Challenging the boundaries – I’m so fucking happy

The video I’m so fucking happy, sows similar doubt regarding authenticity. Whereas Territorial Statements progresses rhythmically and smoothly in time with our slow, physical experience of the work, I’m so fucking happy is far more direct and insistent. A number of women passing by in a Danish town have been asked to say, ”I’m so fucking happy” to the camera. In a brief, precise montage, which makes its points like pistol shots, Johnsen and Nielsen have assembled clips of the many ways in which the women say this. While some of them make the statement with great enthusiasm and relish, others are expressionless and mechanical. Nevertheless, most finish off their performance with a little smile and a nod in the direction of the camera, apparently seeking confirmation that they have done their job well enough.
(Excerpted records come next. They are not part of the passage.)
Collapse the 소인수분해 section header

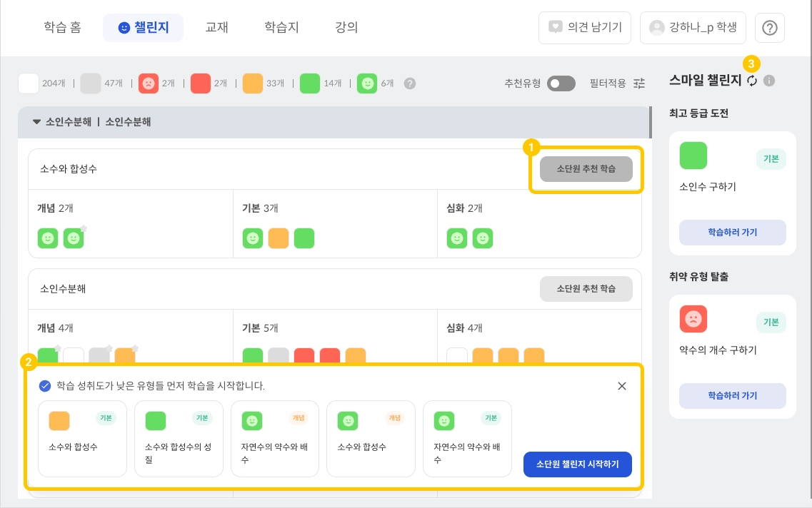tap(37, 122)
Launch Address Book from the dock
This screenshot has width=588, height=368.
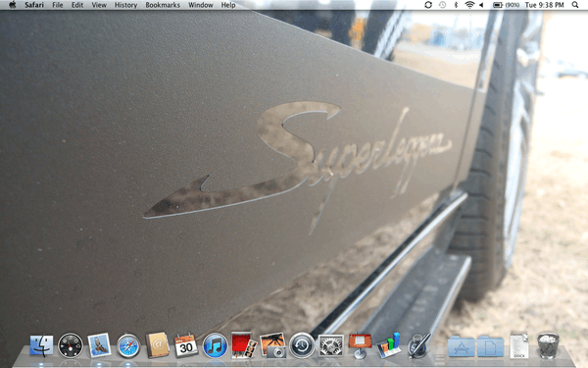(x=157, y=344)
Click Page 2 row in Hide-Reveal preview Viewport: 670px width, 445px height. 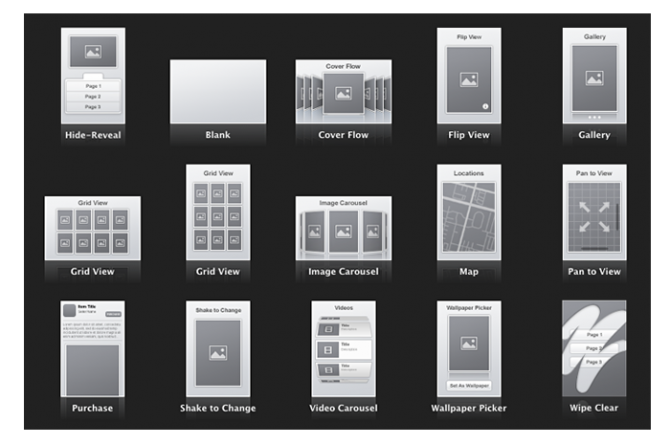93,97
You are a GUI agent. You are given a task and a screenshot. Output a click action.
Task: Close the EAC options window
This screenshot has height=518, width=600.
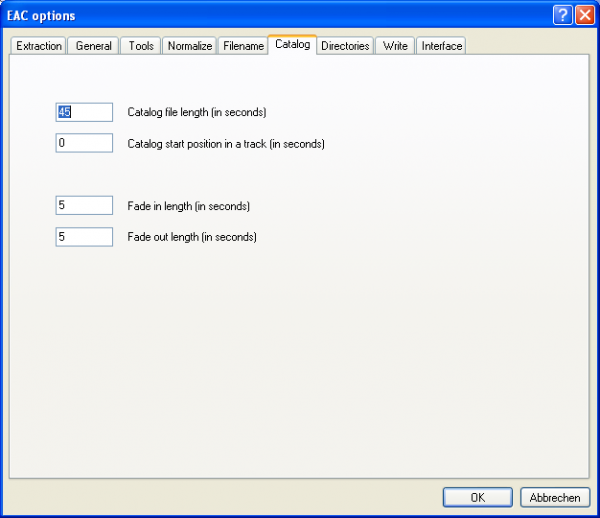584,15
                      The expression is itself ambiguous. The word ”fucking” has slipped into the positive statement, giving it an ironical twist. The statement as such becomes an external, artificial construction not based on any real feeling but rather on a performative gesture – an act. Because the setting is so obvious with the repetition of the same sentence by the various women, the statement stands increasingly as a hysterical and strident sustention of an external image that undermines its own credibility.

                      The large number of short, spasmodic clips assail our eyes with a hyperventilating and insistent mass of images that not only cross the boundary between public and private, but also between authenticity and construction. With a reconciling twinkle in their eyes, Johnsen and Nielsen here produce the results of their studies of the boundaries we try every day to retain in our dealings with the world around us. Only too well, we recognise the feeling of putting on a happy smile even when things look at their worst. So the encounter with this work creates an jolt in the stream of images we call our reality.

                      It is difficult not to be affected by  these works by Johnsen and Nielsen. The viewer’s expectations and feelings are part of the register constituting their artistic material. In their installations set up in specific localities in Esbjerg, where they have arranged lighting and fixed cameras in a number of passageways through which the locals walk every day, the viewer is quite literally and physically drawn in. The people who frequently pass through without really reflecting on their surroundings suddenly have their attention drawn to the space through which they are walking. The camera equipment reveals the boundaries in the town – and thus the way in which people enter it – with all the associations with the troubles and checks of a society under constant survellance that come with the camera. In one of the passageways, Johnsen and Nielsen have placed a spotlight that suddenly puts the passer-by at the centre, while another is clad in a yellow light that attracts people walking by. In both places, monitors have been  installed in which people see themselves as they pass by.

                      As in our everyday dealings with the world we often go about without thought and only briefly gain an intuition of our real being in the world, Johnsen’s and Nielsen’s imperceptible artifices in the town’s passageways produce a fleeting moment of  understanding in people as they go through. Suddenly they have a sense of themselves in the world. The boundaries between the individual and the world are both marked out and expanded. The jolt that creates fertile ground for reflection and understanding is all at once a reality. We have moved out of the world to which we are accustomed and into a borderland where anything can happen.